• **Task goal**
Using the listing below, output only the lines from the one that contains "juristekat@shkulev.ru (57, 2388)" through the one that contains "Shipping policy", inclusive, exactly as given and without images.

• **Supplied material**
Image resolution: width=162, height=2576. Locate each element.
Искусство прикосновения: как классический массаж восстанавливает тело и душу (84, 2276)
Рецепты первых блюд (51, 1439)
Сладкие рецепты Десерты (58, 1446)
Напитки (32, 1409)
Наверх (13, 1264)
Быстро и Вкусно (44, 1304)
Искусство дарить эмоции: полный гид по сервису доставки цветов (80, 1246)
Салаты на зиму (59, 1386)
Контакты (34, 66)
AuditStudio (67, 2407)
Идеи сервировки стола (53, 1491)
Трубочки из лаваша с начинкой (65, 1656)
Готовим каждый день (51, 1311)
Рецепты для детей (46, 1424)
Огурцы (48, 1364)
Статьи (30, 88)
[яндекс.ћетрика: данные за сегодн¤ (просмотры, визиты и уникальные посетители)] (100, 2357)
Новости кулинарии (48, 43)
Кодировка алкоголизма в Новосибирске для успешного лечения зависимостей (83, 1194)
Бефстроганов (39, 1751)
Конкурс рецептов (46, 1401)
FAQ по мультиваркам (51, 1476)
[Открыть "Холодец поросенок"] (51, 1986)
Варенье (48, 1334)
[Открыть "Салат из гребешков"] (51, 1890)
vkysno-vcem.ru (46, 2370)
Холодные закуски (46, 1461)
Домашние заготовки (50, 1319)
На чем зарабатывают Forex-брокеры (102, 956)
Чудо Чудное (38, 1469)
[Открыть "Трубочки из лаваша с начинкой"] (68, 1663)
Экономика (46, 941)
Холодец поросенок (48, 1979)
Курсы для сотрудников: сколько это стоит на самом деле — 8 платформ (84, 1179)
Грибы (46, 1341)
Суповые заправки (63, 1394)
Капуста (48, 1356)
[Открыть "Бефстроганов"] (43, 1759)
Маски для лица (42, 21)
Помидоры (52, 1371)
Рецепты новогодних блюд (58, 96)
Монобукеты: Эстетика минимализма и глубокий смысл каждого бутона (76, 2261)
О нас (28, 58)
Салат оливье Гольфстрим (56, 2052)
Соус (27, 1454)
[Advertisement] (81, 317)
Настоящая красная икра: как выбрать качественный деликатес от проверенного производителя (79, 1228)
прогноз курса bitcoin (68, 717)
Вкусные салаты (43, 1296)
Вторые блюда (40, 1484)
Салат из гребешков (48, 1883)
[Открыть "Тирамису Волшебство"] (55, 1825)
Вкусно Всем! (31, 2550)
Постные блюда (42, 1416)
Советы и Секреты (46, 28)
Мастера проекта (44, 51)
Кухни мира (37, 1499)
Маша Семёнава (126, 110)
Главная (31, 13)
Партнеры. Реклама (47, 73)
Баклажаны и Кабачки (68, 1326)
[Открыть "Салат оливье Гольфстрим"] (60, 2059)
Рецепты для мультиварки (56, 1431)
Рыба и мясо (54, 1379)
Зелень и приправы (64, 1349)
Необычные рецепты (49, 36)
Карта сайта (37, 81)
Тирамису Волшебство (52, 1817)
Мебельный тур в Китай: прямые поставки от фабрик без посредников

---

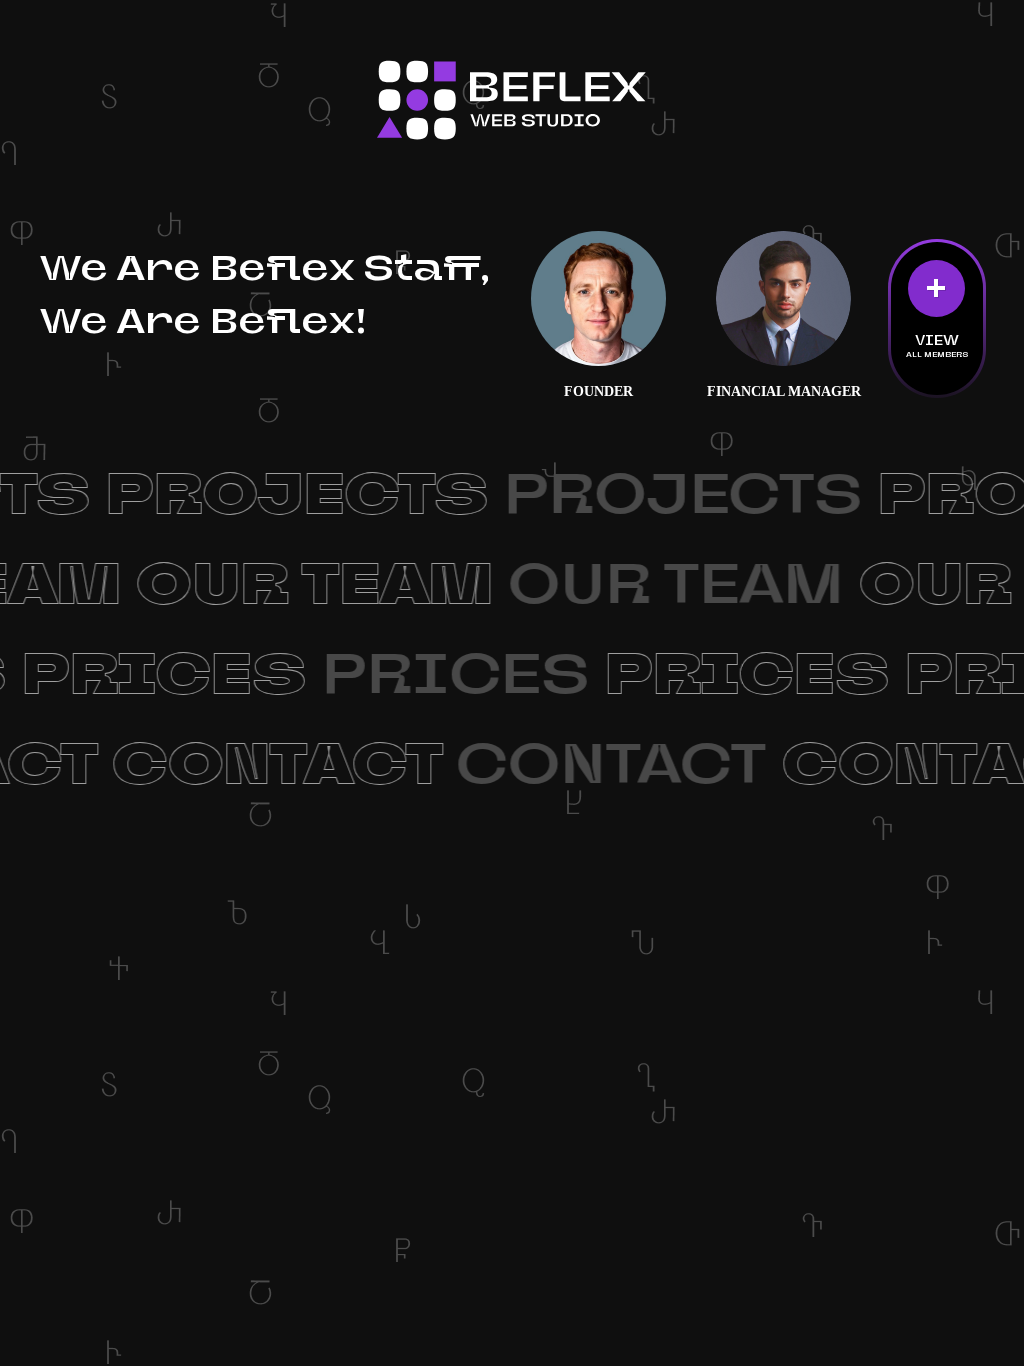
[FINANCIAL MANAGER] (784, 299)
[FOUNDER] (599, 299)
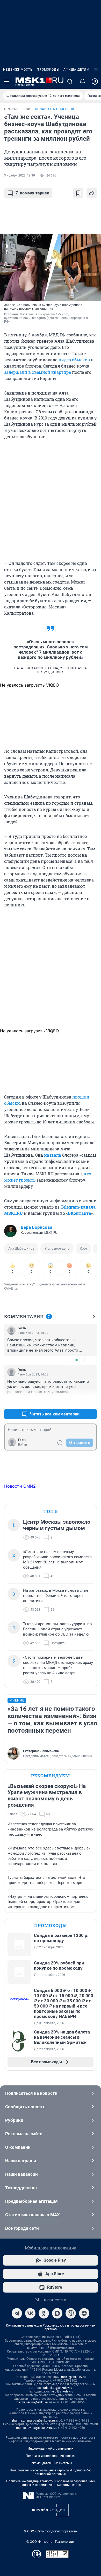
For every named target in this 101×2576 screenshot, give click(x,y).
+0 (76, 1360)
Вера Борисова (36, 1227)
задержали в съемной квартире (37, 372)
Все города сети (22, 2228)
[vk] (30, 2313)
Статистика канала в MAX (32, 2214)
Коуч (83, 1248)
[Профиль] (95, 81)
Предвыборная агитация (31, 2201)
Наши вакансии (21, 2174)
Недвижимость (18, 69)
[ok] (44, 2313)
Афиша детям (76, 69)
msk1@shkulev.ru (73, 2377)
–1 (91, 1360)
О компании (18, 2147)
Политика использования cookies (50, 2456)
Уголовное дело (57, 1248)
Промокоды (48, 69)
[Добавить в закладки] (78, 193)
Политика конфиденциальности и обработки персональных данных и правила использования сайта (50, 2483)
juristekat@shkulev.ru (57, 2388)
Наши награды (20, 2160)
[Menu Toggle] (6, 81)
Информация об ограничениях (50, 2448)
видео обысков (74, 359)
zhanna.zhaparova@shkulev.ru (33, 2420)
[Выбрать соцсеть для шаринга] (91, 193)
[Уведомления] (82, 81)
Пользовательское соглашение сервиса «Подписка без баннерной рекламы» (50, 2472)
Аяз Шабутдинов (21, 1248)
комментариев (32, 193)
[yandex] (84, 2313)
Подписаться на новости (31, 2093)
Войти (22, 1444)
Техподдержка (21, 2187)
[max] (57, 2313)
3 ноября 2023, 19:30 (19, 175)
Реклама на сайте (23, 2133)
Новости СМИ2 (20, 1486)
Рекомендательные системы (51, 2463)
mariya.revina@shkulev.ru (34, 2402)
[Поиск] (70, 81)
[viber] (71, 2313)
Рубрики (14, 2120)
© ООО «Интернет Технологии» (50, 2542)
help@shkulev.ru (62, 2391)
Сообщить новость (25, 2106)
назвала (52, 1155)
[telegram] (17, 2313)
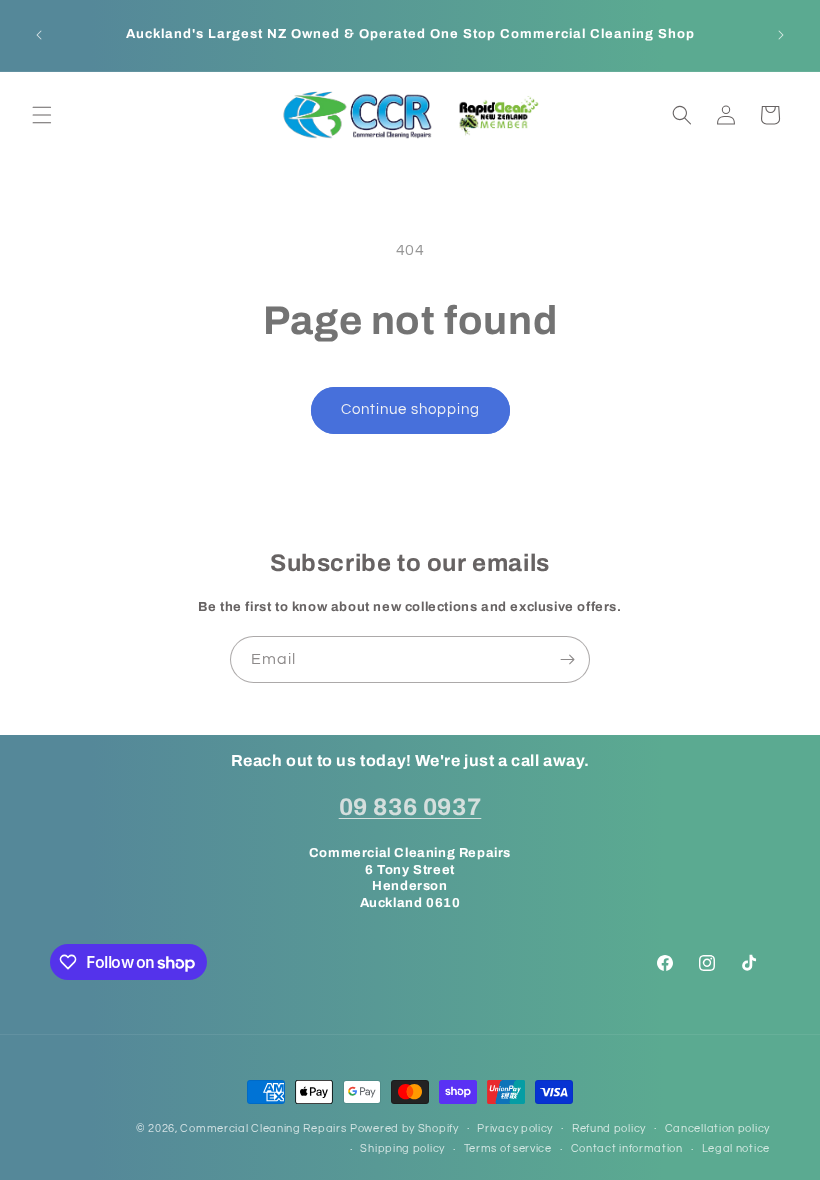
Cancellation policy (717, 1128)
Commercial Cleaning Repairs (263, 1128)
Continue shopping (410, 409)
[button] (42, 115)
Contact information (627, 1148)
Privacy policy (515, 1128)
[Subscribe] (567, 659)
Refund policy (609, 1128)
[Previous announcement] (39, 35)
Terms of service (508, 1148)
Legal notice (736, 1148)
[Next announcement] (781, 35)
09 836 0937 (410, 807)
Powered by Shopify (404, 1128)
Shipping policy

• **Exercise solution**
juristekat@shkulev.ru (57, 2388)
Наши награды (20, 2160)
[Menu Toggle] (6, 81)
Информация об ограничениях (50, 2448)
видео обысков (74, 359)
zhanna.zhaparova@shkulev.ru (33, 2420)
[Выбрать соцсеть для шаринга] (91, 193)
[Уведомления] (82, 81)
Пользовательское соглашение сервиса «Подписка без баннерной рекламы» (50, 2472)
Аяз Шабутдинов (21, 1248)
комментариев (32, 193)
[yandex] (84, 2313)
Подписаться на новости (31, 2093)
Войти (22, 1444)
Техподдержка (21, 2187)
[max] (57, 2313)
3 ноября 2023, 19:30 (19, 175)
Реклама на сайте (23, 2133)
Новости СМИ2 (20, 1486)
Рекомендательные системы (51, 2463)
mariya.revina@shkulev.ru (34, 2402)
[Поиск] (70, 81)
[viber] (71, 2313)
Рубрики (14, 2120)
© ООО «Интернет Технологии» (50, 2542)
help@shkulev.ru (62, 2391)
Сообщить новость (25, 2106)
назвала (52, 1155)
[telegram] (17, 2313)
Cancellation policy (717, 1128)
Commercial Cleaning Repairs (263, 1128)
Continue shopping (410, 409)
[button] (42, 115)
Contact information (627, 1148)
Privacy policy (515, 1128)
[Subscribe] (567, 659)
Refund policy (609, 1128)
[Previous announcement] (39, 35)
Terms of service (508, 1148)
Legal notice (736, 1148)
[Next announcement] (781, 35)
09 836 0937 (410, 807)
Powered by Shopify (404, 1128)
Shipping policy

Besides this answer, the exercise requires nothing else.